The Permian Basin, the nation’s top oil-producing region, dominated dealmaking activity last year and into early 2024.

Major Permian transactions included Exxon Mobil’s $60 billion acquisition of Pioneer Natural Resources, Diamondback Energy’s $26 billion acquisition of Endeavor Energy Resources, and Occidental Petroleum’s $12 billion acquisition of CrownRock LP.

But the increasing cost of buying drilling inventory in the Permian has emerged as a major theme in upstream M&A throughout this year, Dittmar said.

“With the highest quality inventory selling at premium pricing, there has been a scramble for middle-tier inventory that provides strong returns even if it isn’t as economic as core Permian assets,” Dittmar said.

That dynamic has led to an uptick in deal activity in mature horizontal plays, like the Eagle Ford and the Williston.

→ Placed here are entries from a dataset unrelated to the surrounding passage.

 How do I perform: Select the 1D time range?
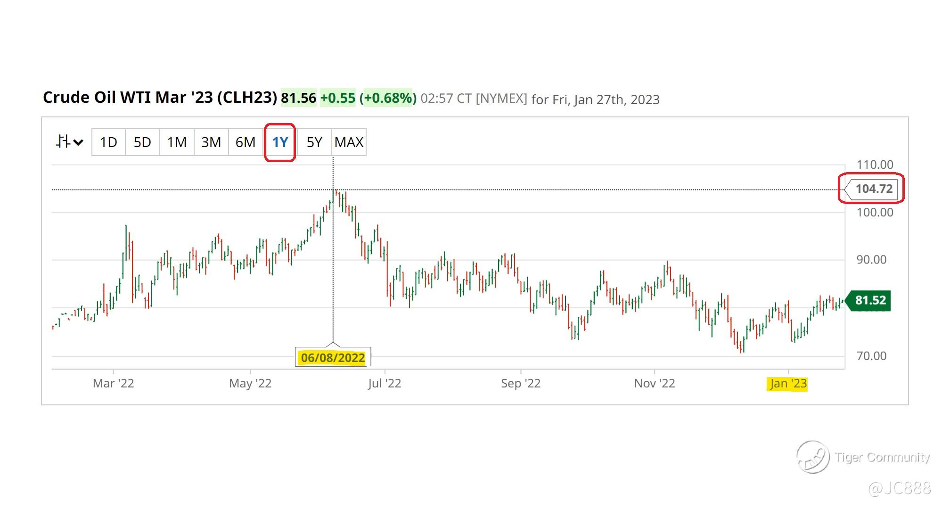[x=108, y=142]
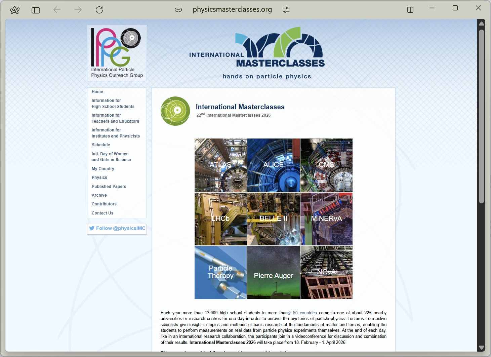Click the IPPG Outreach Group logo
The image size is (491, 357).
[117, 53]
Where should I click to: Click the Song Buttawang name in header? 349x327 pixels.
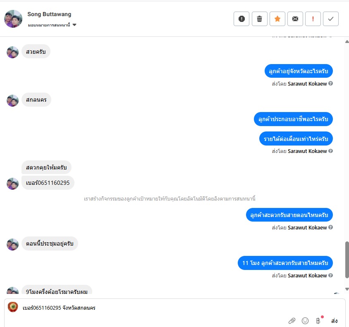(x=49, y=14)
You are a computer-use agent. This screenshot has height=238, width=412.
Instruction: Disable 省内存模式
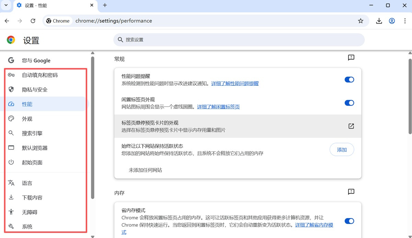click(349, 221)
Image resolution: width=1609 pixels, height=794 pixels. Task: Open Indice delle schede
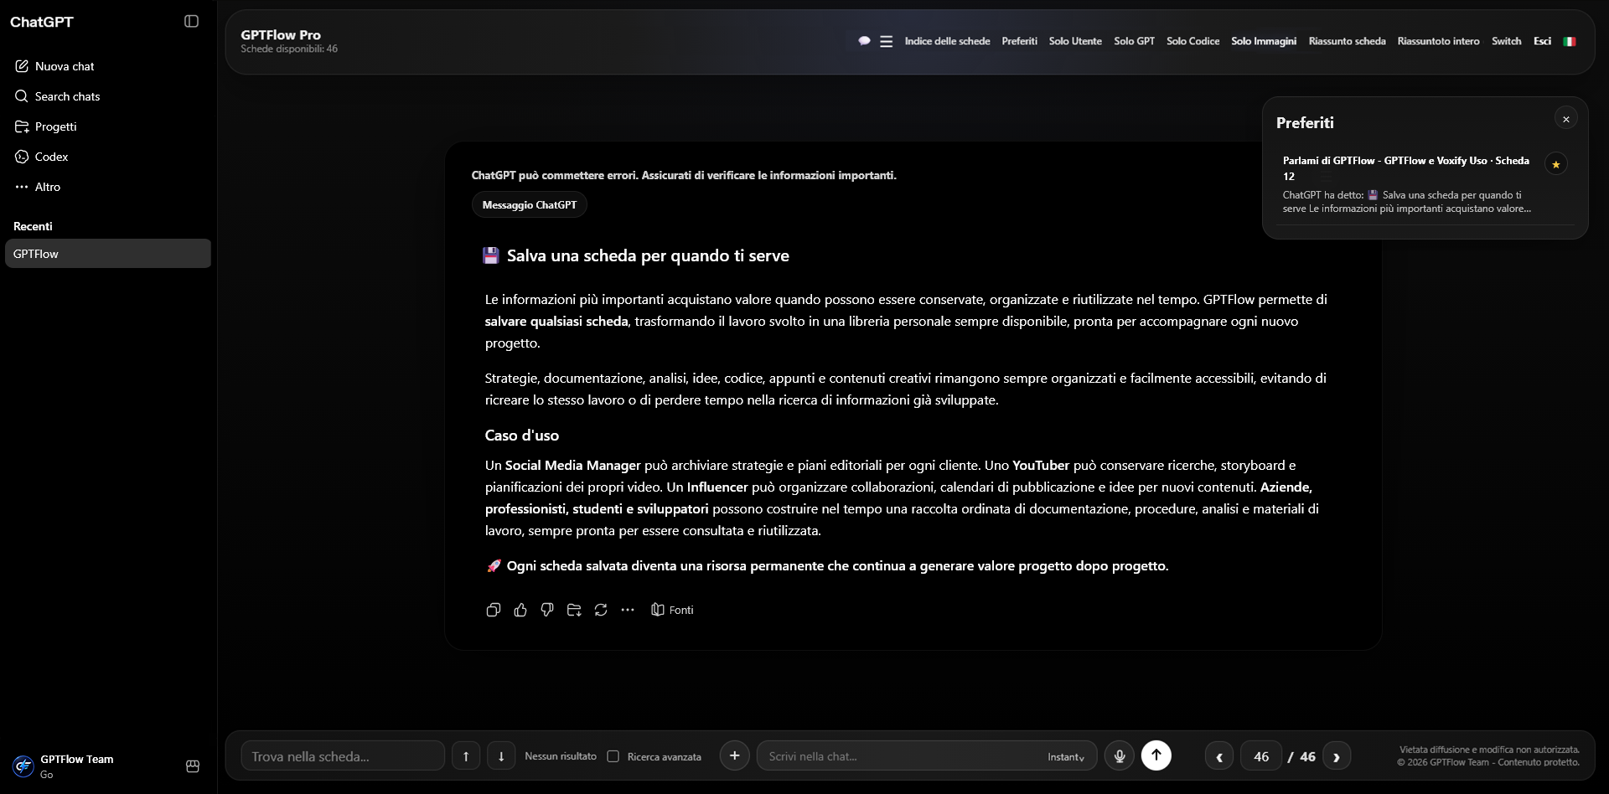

It also drove SM Energy into Utah’s Uinta Basin, a waxy crude oil play where the company has never drilled before.

Dittmar said there’s an opportunity for private equity sponsors to divest even more portfolio companies in the Eagle Ford and in the Midcontinent’s SCOOP-STACK plays.

Verdun Oil, backed by EnCap Investments LP, and WildFire Energy, backed by Kayne Anderson and Warburg Pincus, “would be two likely sellers in the Eagle Ford,” according to Enverus.